Certain plant compounds (polyphenols) can activate sirtuins. The diet focuses on foods rich in these compounds - the "sirtfoods."

The Top Sirtfoods

Kale
Red wine
Dark chocolate (85%+)
Green tea/Matcha
Olive oil
Blueberries
Capers
Parsley
Turmeric
Walnuts
Strawberries
Onions
Celery
Rocket
Coffee

So far, so reasonable. These are genuinely nutritious foods, and polyphenols do have health benefits. The problem is what comes next.

The Diet Protocol: Where It Gets Extreme

Phase 1 (Days 1-3): 1,000 calories

Three sirtfood green juices plus one sirtfood-rich meal per day. This is a very low calorie intake that would put most people in a significant deficit.

Phase 1 (Days 4-7): 1,500 calories

Two green juices plus two sirtfood-rich meals. Still restrictive, but more reasonable.

Phase 2 (Maintenance): 14 days

Three balanced meals with sirtfoods plus one green juice daily. No specific calorie limit.

The Problem With Phase 1

1,000 calories is well below what most adults need. At this intake, you'll lose weight regardless of sirtuin activation - you're simply eating very little. Any rapid weight loss at this calorie level includes significant water and muscle loss, not just fat.

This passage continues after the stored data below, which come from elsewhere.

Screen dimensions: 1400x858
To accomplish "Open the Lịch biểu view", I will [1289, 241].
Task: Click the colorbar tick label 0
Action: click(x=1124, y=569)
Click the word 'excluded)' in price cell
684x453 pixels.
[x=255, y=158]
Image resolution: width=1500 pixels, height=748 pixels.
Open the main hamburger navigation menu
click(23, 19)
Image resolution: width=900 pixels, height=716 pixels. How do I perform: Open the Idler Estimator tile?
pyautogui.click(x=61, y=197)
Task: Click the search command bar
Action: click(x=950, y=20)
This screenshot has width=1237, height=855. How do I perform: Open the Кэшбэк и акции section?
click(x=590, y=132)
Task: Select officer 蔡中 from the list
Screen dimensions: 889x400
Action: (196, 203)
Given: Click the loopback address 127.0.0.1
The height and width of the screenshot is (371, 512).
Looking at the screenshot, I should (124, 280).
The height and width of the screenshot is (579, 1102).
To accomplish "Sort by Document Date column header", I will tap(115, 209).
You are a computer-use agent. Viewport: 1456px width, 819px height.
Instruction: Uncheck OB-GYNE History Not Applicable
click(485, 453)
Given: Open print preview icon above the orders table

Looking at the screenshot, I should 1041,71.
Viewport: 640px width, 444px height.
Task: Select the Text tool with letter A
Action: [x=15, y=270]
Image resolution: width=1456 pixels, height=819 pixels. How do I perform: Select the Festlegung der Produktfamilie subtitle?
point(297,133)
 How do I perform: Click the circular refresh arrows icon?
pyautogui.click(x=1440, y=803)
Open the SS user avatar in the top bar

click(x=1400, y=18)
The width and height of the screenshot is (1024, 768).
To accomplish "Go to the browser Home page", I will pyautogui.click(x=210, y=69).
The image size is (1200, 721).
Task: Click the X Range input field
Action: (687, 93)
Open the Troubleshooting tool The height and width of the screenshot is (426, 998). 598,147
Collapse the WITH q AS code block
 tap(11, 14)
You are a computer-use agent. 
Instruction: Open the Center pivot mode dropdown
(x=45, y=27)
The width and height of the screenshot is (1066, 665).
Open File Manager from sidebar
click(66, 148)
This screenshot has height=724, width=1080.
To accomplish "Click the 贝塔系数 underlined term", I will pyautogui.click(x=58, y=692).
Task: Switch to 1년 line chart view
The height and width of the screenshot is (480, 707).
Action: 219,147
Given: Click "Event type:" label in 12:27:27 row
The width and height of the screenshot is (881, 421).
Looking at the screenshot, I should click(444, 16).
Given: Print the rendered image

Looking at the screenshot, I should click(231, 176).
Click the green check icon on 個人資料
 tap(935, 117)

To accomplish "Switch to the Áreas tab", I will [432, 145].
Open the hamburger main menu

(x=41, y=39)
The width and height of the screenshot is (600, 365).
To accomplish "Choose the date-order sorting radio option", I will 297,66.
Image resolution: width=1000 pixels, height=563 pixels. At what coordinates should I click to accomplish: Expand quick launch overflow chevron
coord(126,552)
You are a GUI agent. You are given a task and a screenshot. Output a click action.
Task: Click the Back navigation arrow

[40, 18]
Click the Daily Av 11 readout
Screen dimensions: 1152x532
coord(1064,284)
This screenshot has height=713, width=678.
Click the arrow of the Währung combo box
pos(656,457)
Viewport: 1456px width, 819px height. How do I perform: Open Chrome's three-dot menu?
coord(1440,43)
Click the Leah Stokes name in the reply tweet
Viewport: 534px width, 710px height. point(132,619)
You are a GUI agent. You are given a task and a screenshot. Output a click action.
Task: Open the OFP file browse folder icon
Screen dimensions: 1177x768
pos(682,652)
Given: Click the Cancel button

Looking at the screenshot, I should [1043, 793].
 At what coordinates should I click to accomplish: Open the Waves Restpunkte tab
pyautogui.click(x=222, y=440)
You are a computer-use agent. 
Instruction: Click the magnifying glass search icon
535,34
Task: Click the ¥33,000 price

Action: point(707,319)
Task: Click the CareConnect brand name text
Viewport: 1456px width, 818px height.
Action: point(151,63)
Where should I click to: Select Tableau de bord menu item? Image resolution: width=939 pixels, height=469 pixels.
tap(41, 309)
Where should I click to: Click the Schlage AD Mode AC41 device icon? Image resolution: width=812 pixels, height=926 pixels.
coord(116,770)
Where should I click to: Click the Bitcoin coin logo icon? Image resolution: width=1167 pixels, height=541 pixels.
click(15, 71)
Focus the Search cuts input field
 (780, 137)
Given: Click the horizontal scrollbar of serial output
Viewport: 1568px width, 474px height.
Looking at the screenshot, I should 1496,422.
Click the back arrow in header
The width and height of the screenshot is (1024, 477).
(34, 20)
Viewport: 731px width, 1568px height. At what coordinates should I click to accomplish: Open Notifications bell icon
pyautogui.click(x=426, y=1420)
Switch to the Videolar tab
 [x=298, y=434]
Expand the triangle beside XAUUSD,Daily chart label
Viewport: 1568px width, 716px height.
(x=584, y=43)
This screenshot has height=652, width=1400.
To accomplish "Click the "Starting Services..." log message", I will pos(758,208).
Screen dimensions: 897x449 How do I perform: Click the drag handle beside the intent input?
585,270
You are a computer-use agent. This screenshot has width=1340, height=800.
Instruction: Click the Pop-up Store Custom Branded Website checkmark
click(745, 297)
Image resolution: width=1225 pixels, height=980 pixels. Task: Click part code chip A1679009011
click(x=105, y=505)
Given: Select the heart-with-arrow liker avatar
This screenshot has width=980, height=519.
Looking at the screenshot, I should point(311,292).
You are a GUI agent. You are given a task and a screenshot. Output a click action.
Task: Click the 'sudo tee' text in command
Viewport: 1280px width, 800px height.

What the Research Actually Shows

Here's the nuance that matters:

Sirtuins are real and important. They do influence metabolism and cellular health. Research on calorie restriction and fasting shows sirtuin activation may be part of why these approaches have benefits.

Polyphenols are beneficial. Foods like berries, olive oil, and green tea have well-documented health benefits beyond sirtuin activation.

But the specific claims are overstated. No human trials have shown that eating "sirtfoods" leads to greater weight loss than any other calorie-matched diet. The 7lb-in-7-days claim comes from the severe calorie restriction, not magic foods.

Adele's Results: What Really Happened?

Adele reportedly lost significant weight over about two years. That timeline is actually more consistent with sustainable weight loss than a crash diet. She's also spoken about exercise being a major component.

It's likely that the Sirtfood Diet was one part of a broader lifestyle change - and the long-term approach mattered more than the initial restrictive phase.

The Verdict: Take What Works, Skip the Extreme

The sirtfoods themselves are excellent choices - nutrient-dense, polyphenol-rich, and part of healthy eating patterns like the Mediterranean diet. Including more of them in your diet is genuinely good advice.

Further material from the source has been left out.